Numerical simulation of shear-strengthened RC beams

A nonlinear and time-dependent fibre beam element model able to simulate the response of existing reinforced concrete (RC) frame structures subjected to repair and strengthening interventions is presented in this paper. The relevant attributes of the proposed formulation are: (i) its capability for considering shear effects in both service and ultimate levels and (ii) the step-by-step nonlinear sequential type of analysis, which allows capturing the strengthening effects, accounting for the state of the structure prior to the intervention. The 2D fibre beam element developed is based on the Timoshenko theory and a hybrid (kinematic/force) formulation is used to simulate the response of RC sections under combined normal and shear stresses. Biaxial constitutive equations assuming smeared rotating cracks are used to describe the behaviour of cracked concrete.
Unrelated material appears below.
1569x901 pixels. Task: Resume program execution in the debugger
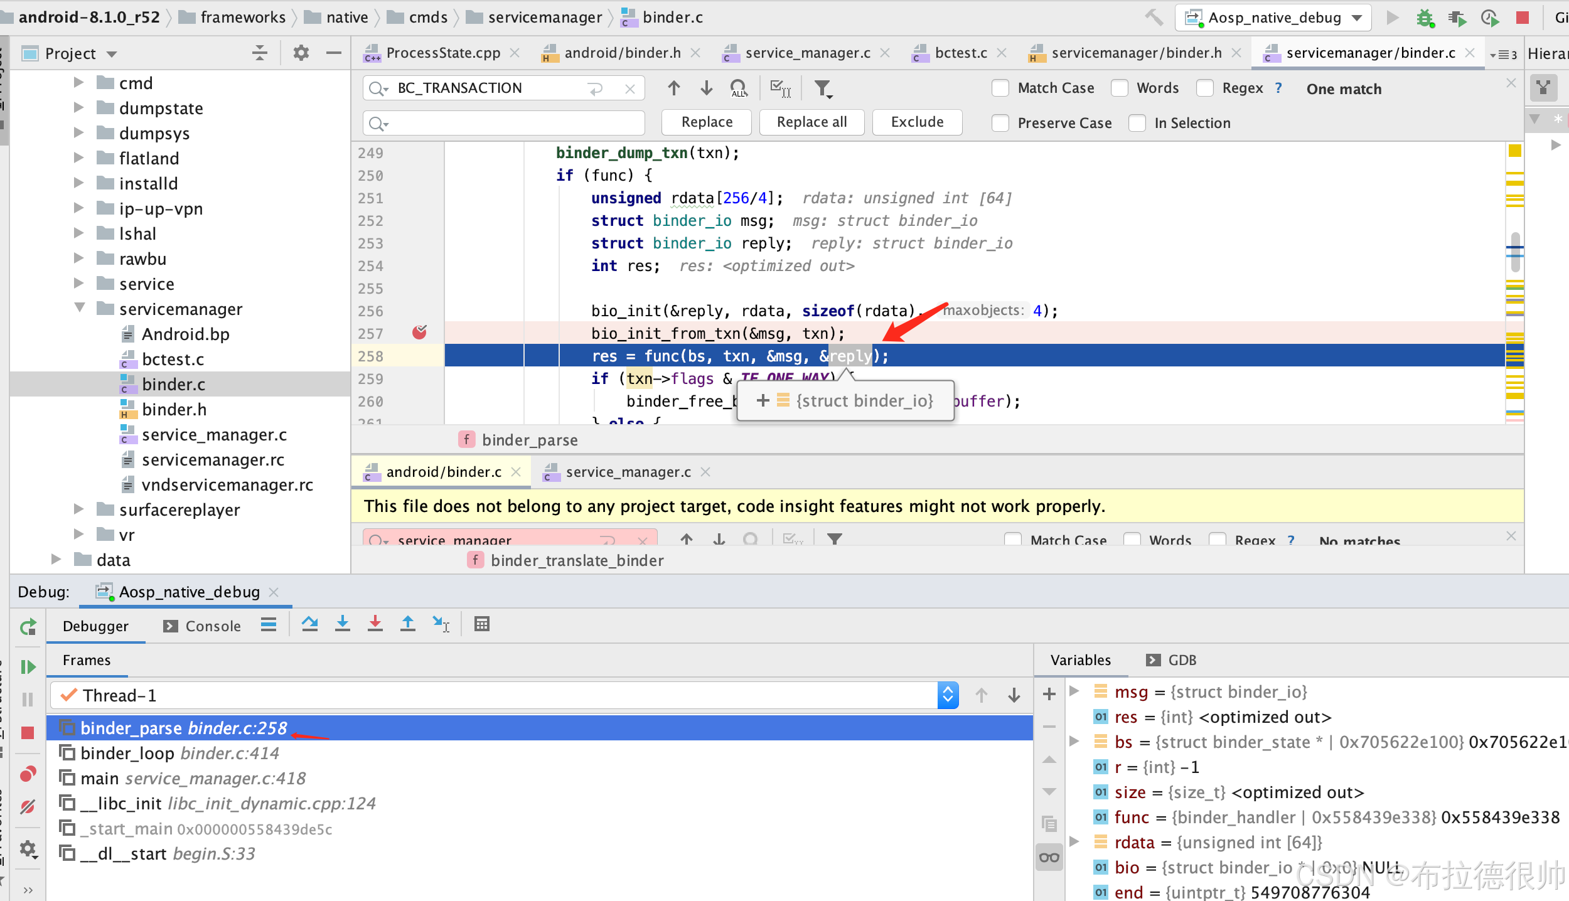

The proposed model is validated with experimental results of a shear damaged and subsequently strengthened RC beam, available in the literature. An alternative shear strengthening solution with the use of prestressed stirrups is also presented. The importance of considering shear-bending interaction and previous damage in the numerical assessment of strengthened RC beams is highlighted.

► Nonlinear fibre beam model for RC beams including shear-bending interaction. ► Step-by-step time integration scheme to simulate changes in existent structures. ► Capture of strengthening effects accounting for previous damage of the structure. ► Good prediction of results of shear-strengthened beam tests available in literature. ► Numerical study of alternative strengthening solution with prestressed stirrups.